Abstract: FR-PO935
Deletion of the Gene for Adiponectin Accelerates Age-Related Kidney Injury
Session Information
- Geriatric Nephrology
November 03, 2017 | Location: Hall H, Morial Convention Center
Abstract Time: 10:00 AM - 10:00 AM
Category: Geriatric Nephrology
- 901 Geriatric Nephrology
Authors
- Bae, Eun Hui, Chonnam National University Hospital, Gwangju, Korea (the Republic of)
- Choi, Hong sang, Chonnam national university hospital, Gwang-ju, Korea (the Republic of)
- Kim, Ha yeon, Chonnam National University Medical School, Dongku, Korea (the Republic of)

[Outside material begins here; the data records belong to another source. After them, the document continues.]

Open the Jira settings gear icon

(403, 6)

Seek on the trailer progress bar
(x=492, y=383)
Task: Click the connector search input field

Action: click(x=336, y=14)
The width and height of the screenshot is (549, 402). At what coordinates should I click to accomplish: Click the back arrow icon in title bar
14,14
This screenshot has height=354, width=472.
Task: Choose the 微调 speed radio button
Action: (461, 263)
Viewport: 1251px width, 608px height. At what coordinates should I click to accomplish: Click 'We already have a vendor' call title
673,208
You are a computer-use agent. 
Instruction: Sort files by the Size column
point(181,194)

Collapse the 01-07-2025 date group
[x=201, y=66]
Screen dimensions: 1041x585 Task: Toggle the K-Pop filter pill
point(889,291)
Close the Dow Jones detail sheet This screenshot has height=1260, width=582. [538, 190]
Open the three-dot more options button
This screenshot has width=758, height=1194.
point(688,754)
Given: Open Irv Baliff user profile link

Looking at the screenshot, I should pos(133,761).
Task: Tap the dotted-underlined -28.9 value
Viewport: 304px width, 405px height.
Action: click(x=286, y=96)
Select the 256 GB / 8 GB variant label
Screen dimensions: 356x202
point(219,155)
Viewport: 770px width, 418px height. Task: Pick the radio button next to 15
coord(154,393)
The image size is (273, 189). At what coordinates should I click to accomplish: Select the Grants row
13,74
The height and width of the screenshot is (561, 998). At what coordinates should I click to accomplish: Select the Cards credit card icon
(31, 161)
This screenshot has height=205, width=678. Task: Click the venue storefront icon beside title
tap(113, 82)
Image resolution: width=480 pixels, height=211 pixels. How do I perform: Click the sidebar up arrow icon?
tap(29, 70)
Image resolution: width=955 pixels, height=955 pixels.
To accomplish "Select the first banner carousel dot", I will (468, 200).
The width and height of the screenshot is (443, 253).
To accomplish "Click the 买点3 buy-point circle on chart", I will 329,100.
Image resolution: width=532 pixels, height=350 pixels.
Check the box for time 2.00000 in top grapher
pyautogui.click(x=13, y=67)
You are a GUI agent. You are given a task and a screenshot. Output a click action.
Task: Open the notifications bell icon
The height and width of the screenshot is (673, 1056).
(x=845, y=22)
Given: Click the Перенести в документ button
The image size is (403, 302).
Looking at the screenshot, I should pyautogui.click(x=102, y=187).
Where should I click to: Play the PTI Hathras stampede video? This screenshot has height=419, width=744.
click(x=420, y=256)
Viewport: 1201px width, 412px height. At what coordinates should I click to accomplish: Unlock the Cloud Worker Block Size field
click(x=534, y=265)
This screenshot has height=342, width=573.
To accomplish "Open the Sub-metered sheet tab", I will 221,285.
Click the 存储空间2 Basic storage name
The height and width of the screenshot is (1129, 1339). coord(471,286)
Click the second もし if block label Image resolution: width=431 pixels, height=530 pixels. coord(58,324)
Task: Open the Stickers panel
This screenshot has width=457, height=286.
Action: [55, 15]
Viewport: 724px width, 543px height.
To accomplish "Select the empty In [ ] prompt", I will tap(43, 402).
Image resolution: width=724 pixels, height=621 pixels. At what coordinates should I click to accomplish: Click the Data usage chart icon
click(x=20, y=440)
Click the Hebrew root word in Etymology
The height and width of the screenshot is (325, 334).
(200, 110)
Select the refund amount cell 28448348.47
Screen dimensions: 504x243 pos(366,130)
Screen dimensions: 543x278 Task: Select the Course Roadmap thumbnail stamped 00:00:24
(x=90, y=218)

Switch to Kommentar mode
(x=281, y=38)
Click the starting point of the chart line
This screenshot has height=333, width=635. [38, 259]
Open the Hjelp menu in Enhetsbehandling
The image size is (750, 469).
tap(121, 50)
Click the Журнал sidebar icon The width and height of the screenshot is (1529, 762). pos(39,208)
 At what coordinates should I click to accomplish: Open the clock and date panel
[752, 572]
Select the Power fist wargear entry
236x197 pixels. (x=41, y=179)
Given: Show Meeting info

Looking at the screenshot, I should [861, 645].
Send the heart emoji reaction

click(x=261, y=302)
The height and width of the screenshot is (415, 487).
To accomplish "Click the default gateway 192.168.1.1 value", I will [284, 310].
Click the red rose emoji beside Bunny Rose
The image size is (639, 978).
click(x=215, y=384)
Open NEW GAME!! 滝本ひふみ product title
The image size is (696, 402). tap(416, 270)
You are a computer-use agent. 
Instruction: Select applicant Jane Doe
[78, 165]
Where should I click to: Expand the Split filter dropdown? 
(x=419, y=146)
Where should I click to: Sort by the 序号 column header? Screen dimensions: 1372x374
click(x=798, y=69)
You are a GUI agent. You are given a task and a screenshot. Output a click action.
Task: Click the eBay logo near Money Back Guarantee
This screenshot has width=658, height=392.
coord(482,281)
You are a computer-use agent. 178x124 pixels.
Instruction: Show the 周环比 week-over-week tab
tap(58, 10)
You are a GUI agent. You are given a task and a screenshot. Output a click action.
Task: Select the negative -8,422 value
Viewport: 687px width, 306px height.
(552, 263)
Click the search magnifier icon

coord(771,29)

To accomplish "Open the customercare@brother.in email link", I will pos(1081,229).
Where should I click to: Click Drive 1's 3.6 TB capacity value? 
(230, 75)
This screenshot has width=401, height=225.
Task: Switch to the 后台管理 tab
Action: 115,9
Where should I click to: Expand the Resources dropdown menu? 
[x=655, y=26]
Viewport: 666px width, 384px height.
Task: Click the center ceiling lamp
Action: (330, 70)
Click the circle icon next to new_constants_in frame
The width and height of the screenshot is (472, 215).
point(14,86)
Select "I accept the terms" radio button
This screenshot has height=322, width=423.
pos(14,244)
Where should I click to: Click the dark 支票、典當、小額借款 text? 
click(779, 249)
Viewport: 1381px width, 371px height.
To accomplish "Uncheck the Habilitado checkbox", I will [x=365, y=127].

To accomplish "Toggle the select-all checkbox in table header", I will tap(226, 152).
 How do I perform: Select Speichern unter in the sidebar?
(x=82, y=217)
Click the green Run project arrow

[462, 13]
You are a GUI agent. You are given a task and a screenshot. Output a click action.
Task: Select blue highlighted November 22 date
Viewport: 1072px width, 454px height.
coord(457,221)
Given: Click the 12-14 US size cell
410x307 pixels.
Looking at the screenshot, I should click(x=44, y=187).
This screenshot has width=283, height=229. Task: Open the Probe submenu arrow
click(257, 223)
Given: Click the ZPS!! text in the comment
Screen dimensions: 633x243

- Kim, Chang Seong, Chonnam National University Hospital, Gwangju, Korea (the Republic of)
- Ma, Seong Kwon, Chonnam National University Medical School, Dongku, Korea (the Republic of)
- Kim, Soo Wan, Chonnam National University Medical School, Dongku, Korea (the Republic of)
Background
Aging causes renal fibrosis, and aging related renal changes are characterized by oxidative stress. However, the role of adiponectin in aging process has not been elucidated. The present study was aimed to investigate the role of adiponectin in renal fibrosis in aging.
Methods
We used male 2 and 12 months old C57BL/6 (wild type, WT) mice and adiponectin knock out (APN-/-) mice. The protein expression of transforming growth factor β (TGF- β), Smad-2/3, Smad-4, Smad-6, α smooth muscle actin (α-SMA), collagen IV, pro-apoptoic Bax and anti-apoptotic protein Bcl-2, phosphorylated AMP-activated protein kinase (p-AMPK) was determined by semiquantitative immunoblotting. For the in vitro experiments, human proximal tubular epithelial (HK2) cells were treated with TGF- β with or without pretreatment of adiponectin.
Results
12 month old APN-/- mice exhibited decreased body weight, increased albuminuria and kidney to body weight ratio compared to 12 months WT mice. Fibrosis markers such as α smooth muscle actin and collagen IV were increased. The protein expression of TGFβ, Smad-2/3, and Smad-4 was increased, while inhibitory Smad-6 decreased in 12 months APN-/- mice compared to WT mice. ROS generation was also increased. Apoptosis marker such as Bax expression was increased while Bcl-2 expression was decreased in 12 months APN-/- mice compared WT mice. Phosphorylation of AMP-activated protein kinase (AMPK) was decreased in 12 months APN-/- mice compared to WT mice. TGFβ treatment showed decreased AMPK phosphorylation in HK2 cells. Pre-treatment of adiponectin attenuated fibrosis markers, apoptosis marker expression and ROS generation.
Conclusion
Our results suggest that adiponectin plays a role in the pathogenesis of progressive kidney injury associated with aging process.